Amara believes that something else is at stake, beyond issues of identity:

[There is a] third category of women who wear the headscarf....In general, these are women who attend university and...fight for a social project that is dangerous for our democracy. These are not disturbed kids, troubled or searching for an identity, who wear the headscarf because it shows they belong to a community. No, these are real militants! They often begin their justification for wearing the headscarf by explaining that, in their view, it is part of a process of emancipation. It bothers me to hear the talk about freedom of expression because behind this symbol is a [plan to create] a different society than our own: a fascist-like society that has nothing to do with democracy.5

Reprinted by permission from Why the French Don’t Like Headscarves: Islam, the State, and Public Space. Copyright © 2007 by Princeton University Press.

Excerpted from Breaking the Silence: French Women’s Voices from the Ghetto, translated by Helen Harden Chenut, Copyright © 2006, University of California Irvine. Reprinted with permission.

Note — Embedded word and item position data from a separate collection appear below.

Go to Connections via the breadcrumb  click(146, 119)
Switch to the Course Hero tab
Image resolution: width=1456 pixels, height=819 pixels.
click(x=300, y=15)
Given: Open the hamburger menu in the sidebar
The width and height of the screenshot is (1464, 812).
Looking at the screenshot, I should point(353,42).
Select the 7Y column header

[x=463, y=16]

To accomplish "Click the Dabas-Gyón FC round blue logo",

  • assimilation : A process through which immigrants accept the national culture of the host country and give up their former national identity.
  • 1 : Tariq Ramadan, To Be a European Muslim (Leicester: The Islamic Foundation, 1999), 114–15.
  • 2 : Quoted in John R. Bowen, Why the French Don’t Like Headscarves: Islam, the State, and Public Space (Princeton: Princeton University Press, 2007), 76 –77.
  • hijab : Originating from the Arabic word for “curtain,” it is a veil worn by many Muslim women in observance of their faith. Hijab is a means of preserving one’s modesty, as well as a display of cultural affiliation and religious devotion. The hijab is one name for a variety of similar headscarves that cover the head and neck, and often the hair and forehead.
  • nationalist : subscribing to a political ideology that emphasizes national culture or interests above those of minorities and other sub-national groups.
  • 3 : Quoted in ibid., 79–80.
  • 4 : Fadela Amara, Breaking the Silence: French Women’s Voices from the Ghetto, trans. Helen Harden Chenut (Los Angeles: University of California Press, 2006), 73–74.
  • emancipation : The granting of civic and political rights to groups or individuals (hence “liberating” them). The modern use of the term is associated with granting civic rights to religious minorities, such as the Catholics and, especially, the Jews in eighteenth and nineteenth-century Europe.
  • 5 : Ibid., 74.

Connection Questions

  1. Why do you think so many second- and third-generation immigrants have adopted a religious identity? What does it offer them that other identities cannot satisfy?
  2. How does Souad explain her decision to wear the veil? How did she expect others to respond? What responses did she get?
  3. How do different people in this reading explain why women wear the veil?
  4. In the West, many Muslim women choose to wear the veil. In Iran and some other Islamic states, the veil is mandatory. In your opinion, does it make a difference? Do all mandatory traditions or rituals assume that the person who practices them has no choice? Have you ever embraced or chosen a commonplace tradition in your community?
  5. Why does Fariba feel that she is a “barometer for the popularity of Muslims”?
  6. Fadela Amara believes that for many, the veil is a marker of identity, but she says that others wear the veil to express their militancy and to show support for Islamic extremism. In her writings she suggests that it is also a sign of male dominance over women—a symbol of a society that does not respect the equality of women. If she is correct, how should the French people and government respond?